John Calabro didn't quite understand the question and though it was dumb. "I completely disagree" right off the bat, in polite language can be decoded as: "You're dumb, but here's how you do this..." As I was debating the fact of whether to tell him or not that I thought it was incredible to meet an Italian person with the word "bro" at the end of his name, Claude Lalumiere caught on to my question and basically told me that I was on the right track. Writing is a question of time, dedication and patience. Knowing that my method (writing at first draft, THEN editing and getting feedback) can work, I feel better going on with "Solace". He also said that a lot of writers had a lot of crap to writer before getting good. Maybe that's what Dead End Follies is for. Filtering the gnarly stuff and occasionally producing gems since 2009.
There was this woman sitting next to me (grey head also), she was wielding the notebook like Paganini on his violin.

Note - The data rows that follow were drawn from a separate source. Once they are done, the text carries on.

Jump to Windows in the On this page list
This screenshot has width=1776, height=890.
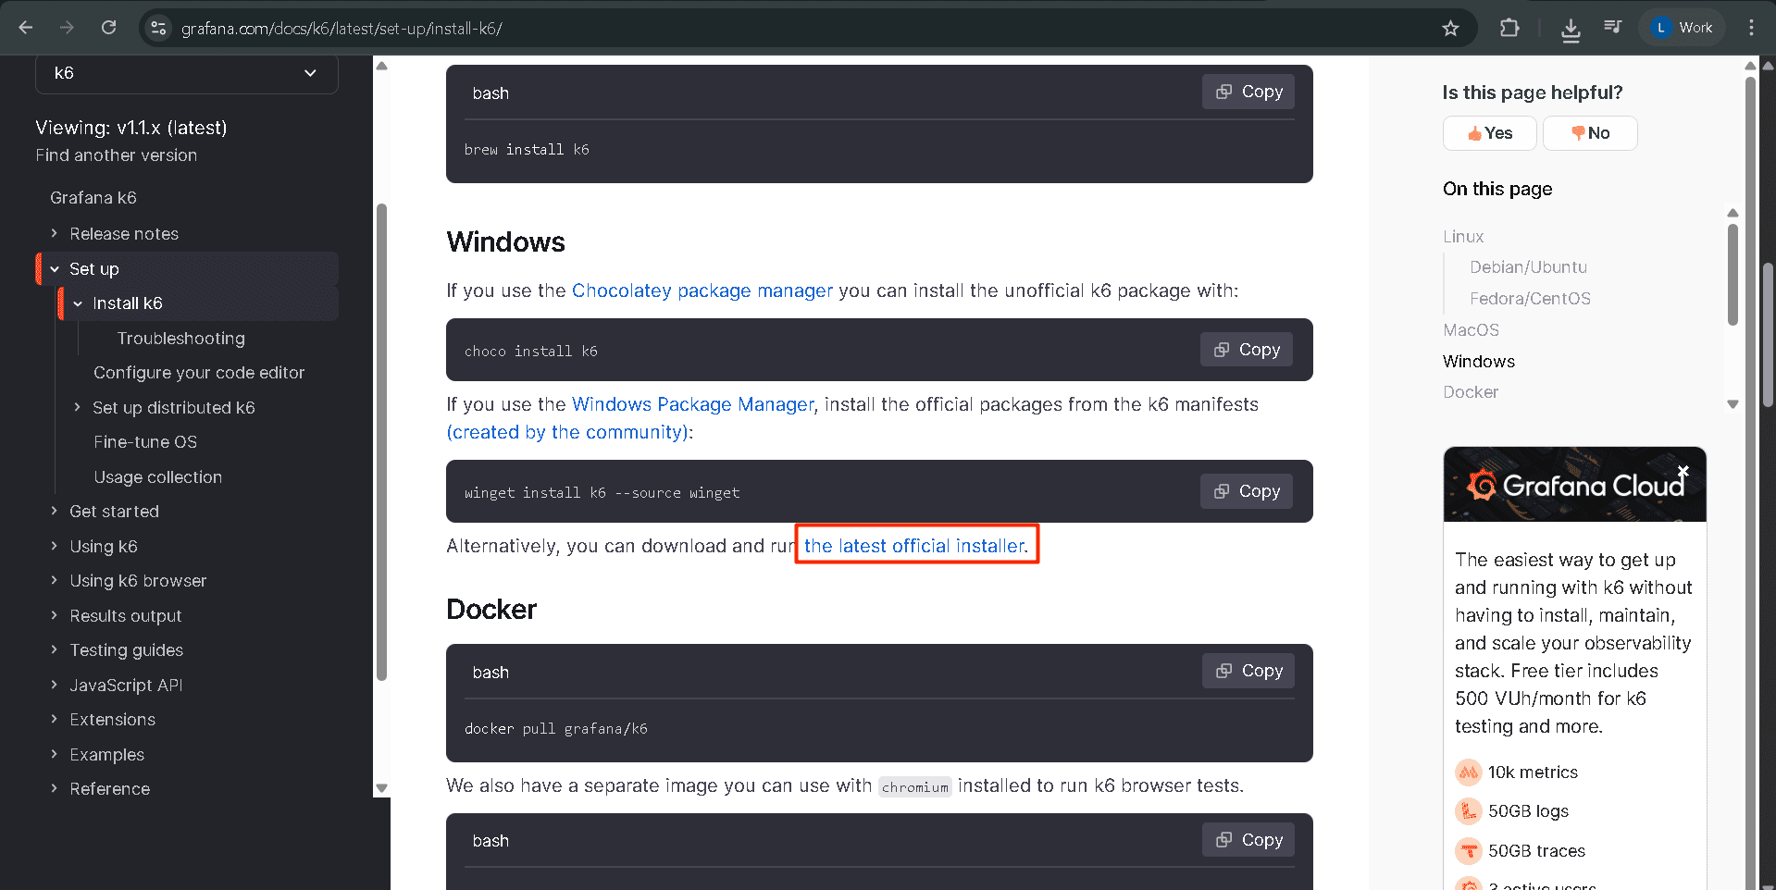click(x=1478, y=361)
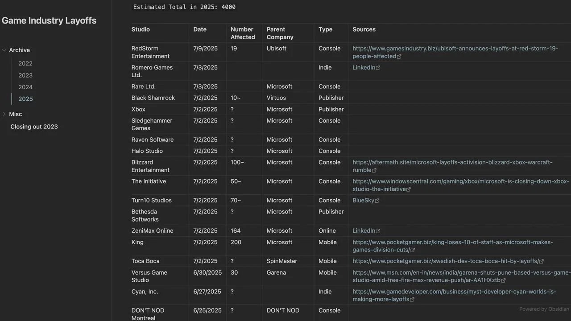Image resolution: width=571 pixels, height=321 pixels.
Task: Click external-link icon beside ZeniMax LinkedIn source
Action: pos(378,231)
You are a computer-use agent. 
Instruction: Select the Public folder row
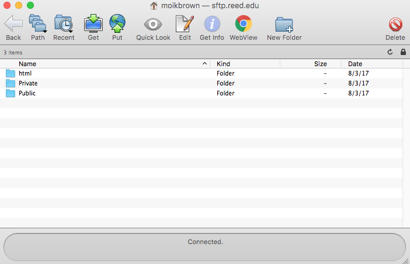(27, 93)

Back when I was in school, I always felt bad to take less notes than the possessed chick in front of me, but when I peeked over her shoulder to see what she wrote, I understood that despair and retardation had met and crushed her soul:
-LAWYER, NEW YORK
-SEAK
-QWF
-WRITER, LAWYER, ARTISTIC
-NOVELLA, QUATTRO
-BUTTER, TUNA, MILK
-DON IS A TIRE
-DA DA DEE DA LA DA
She was willing to sell her soul to find the magic trick that would land her a publication deal. I don't know if she has one or ten manuscripts ready, but she was looking for something magic that would give her recognition. She(and everybody in the room) betrayed Sgt. Brown's rule applied to writers: "Story, Readers, Me". That was sad. I was sad when I left this place. I would've had a coffee with Lalumiere and I would've got the same result. I'm going to check out his Objects Of Worship book. I should check out of this mentorship thing with the QWF too. I'm not successfull yet, neither could I call myself a writer, but I know something from now on. I'm not a worldly writer.